Jack Dearlove

Personal information
- Nationality: British (English)
- Born: 5 June 1911 Fulham, London, England
- Died: 11 July 1967 (aged 56) Bromley, England

Sport
- Sport: Rowing
- Event: coxswain
- Club: Thames Rowing Club

Medal record
Men's rowing
Olympic Games
Representing Great Britain
| Silver medal – second place | 1948 London | Eight |
British Empire Games
Representing England
| Bronze medal – third place | 1950 Auckland | Eight |

= Jack Dearlove =

English rowing cox

Jack Gilroy Dearlove (5 June 1911 – 11 July 1967) was an English rower who competed as coxswain for Great Britain in the 1948 Summer Olympics.

== Early life ==
Educated at Lynton House school in Holland Park, West London, he suffered severe injuries in a road accident aged 13 which resulted in his right leg being amputated.

== Sporting career ==
At the 1948 Summer Olympics in England he was the coxswain of the British boat which won the silver medal in the Eights.

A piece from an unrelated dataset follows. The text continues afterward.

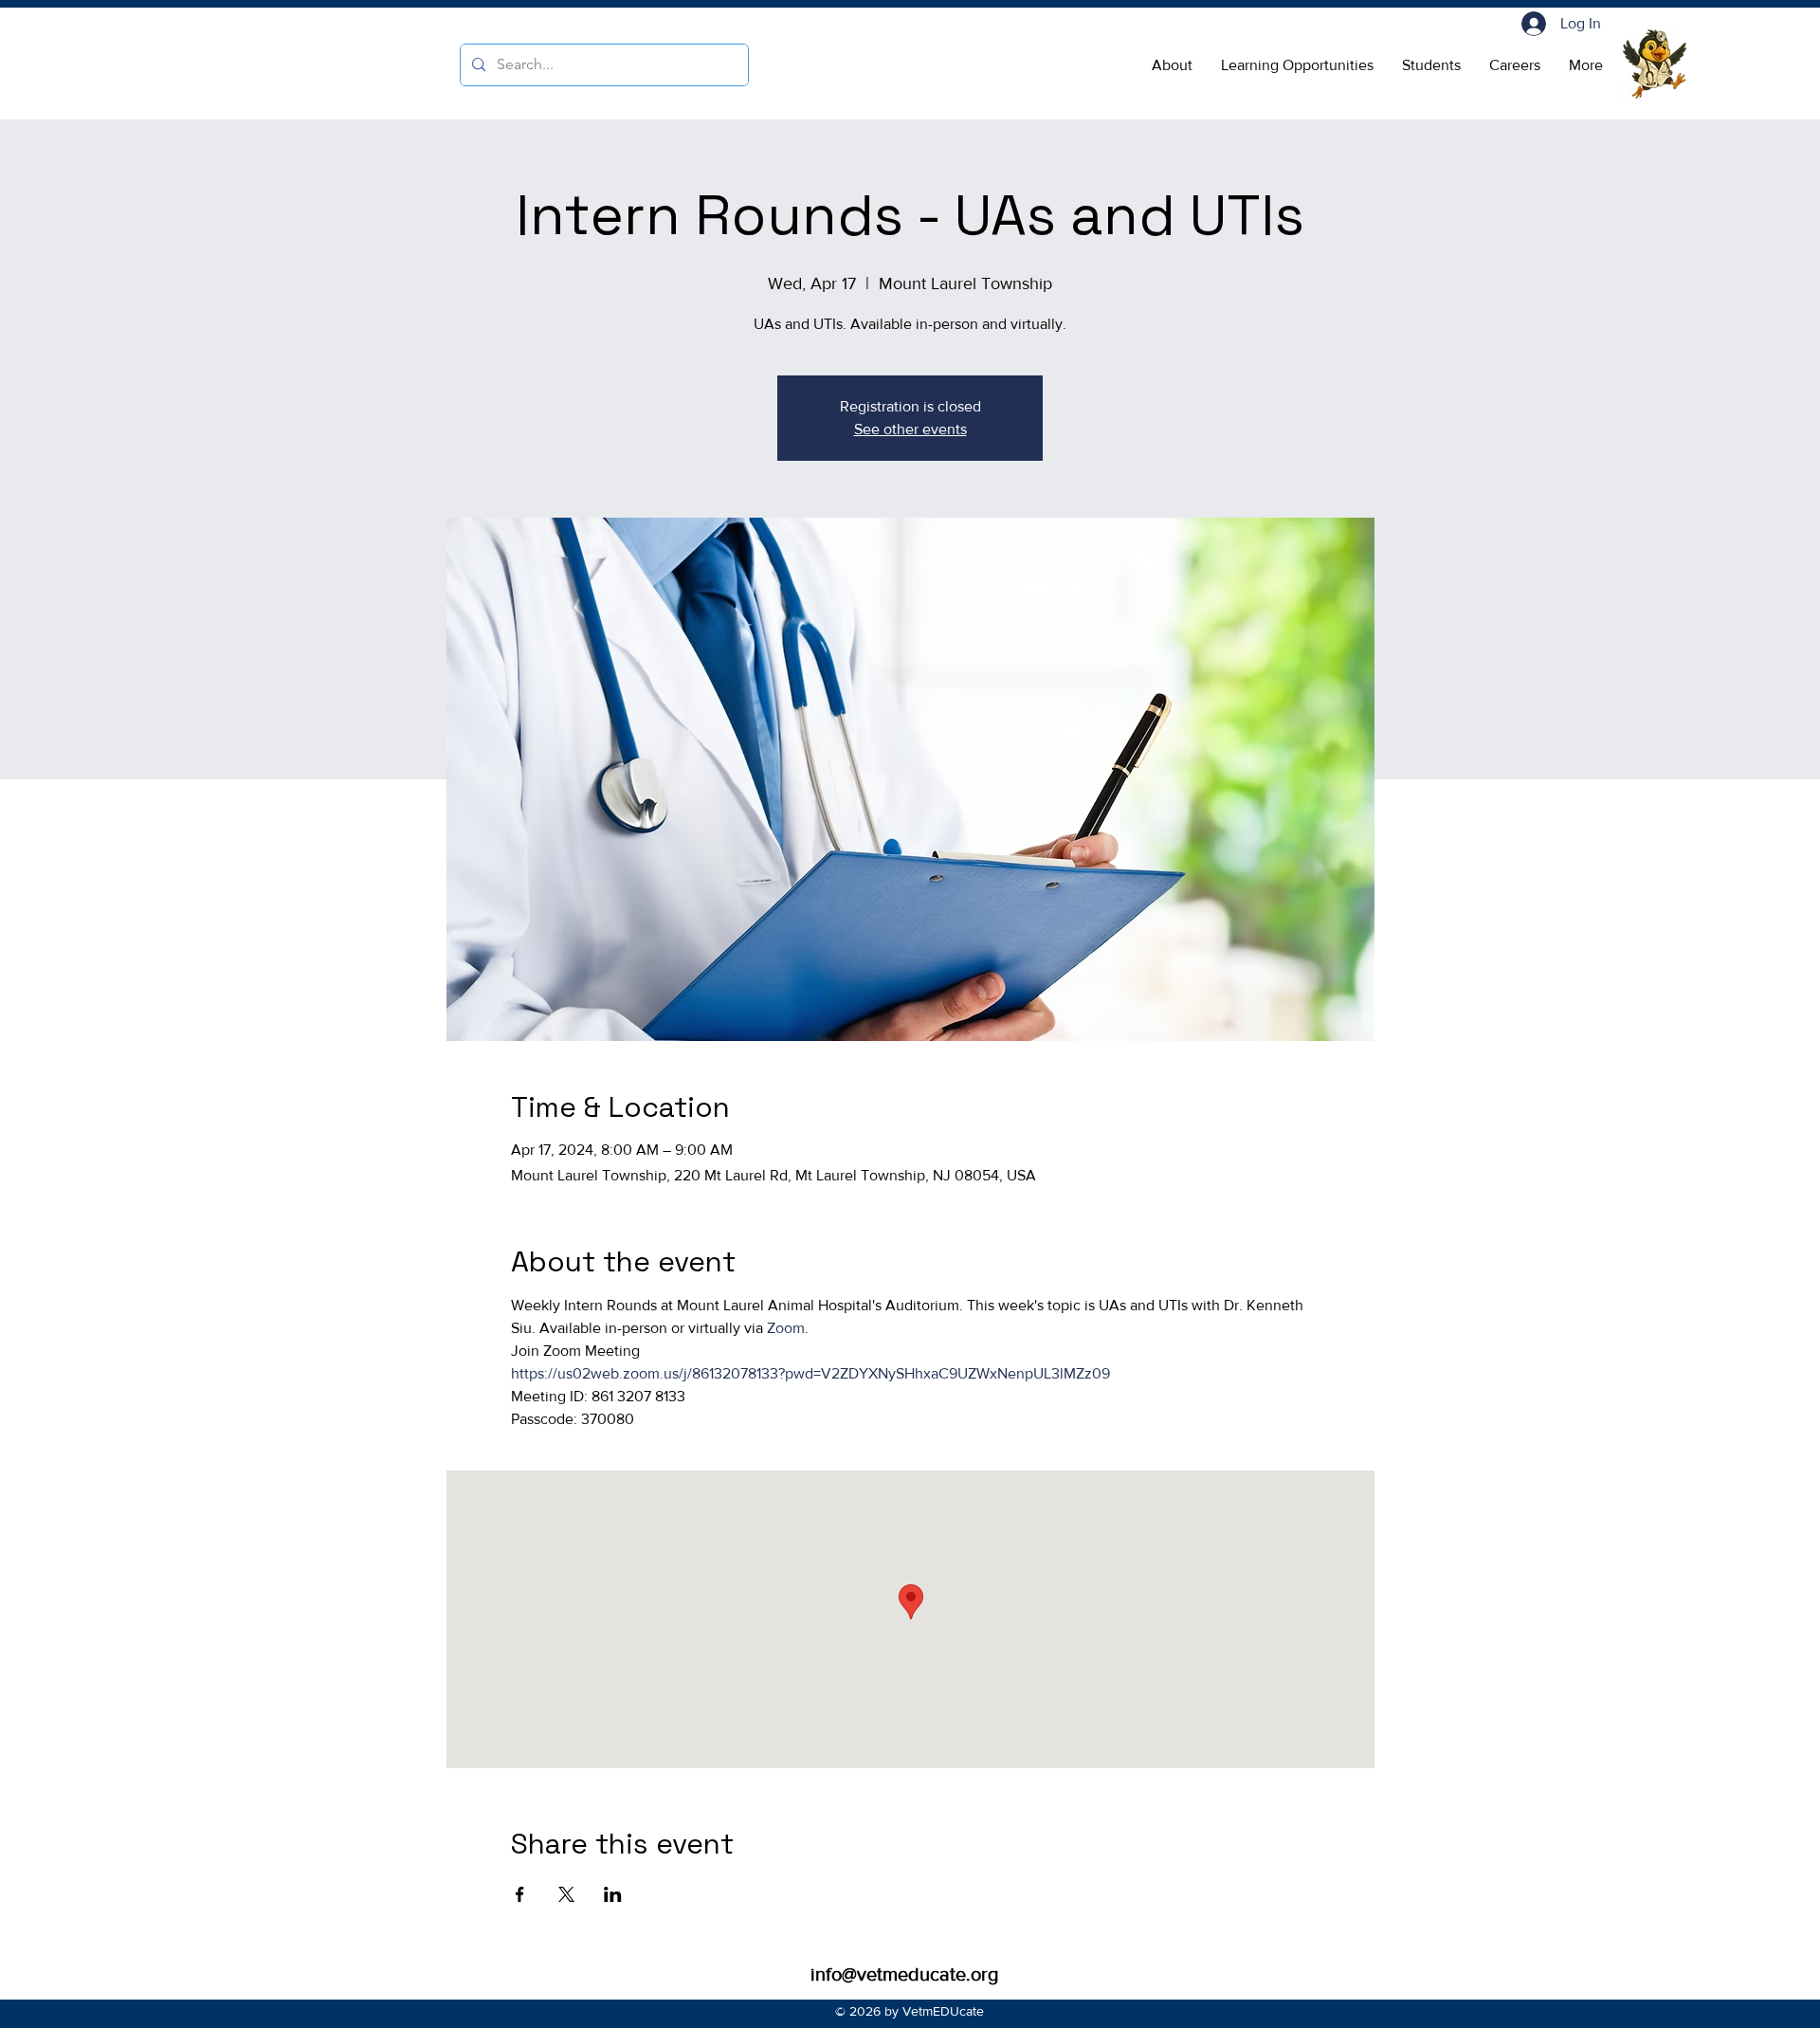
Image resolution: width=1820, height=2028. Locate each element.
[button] (1172, 65)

He represented the English team at the 1950 British Empire Games in Auckland, New Zealand, where he won the bronze medal in the eights event.

== Personal life ==
His son Richard Dearlove went into the British Civil Service, becoming the British Government's Chief of the Secret Intelligence Service, and later Master of Pembroke College, Cambridge.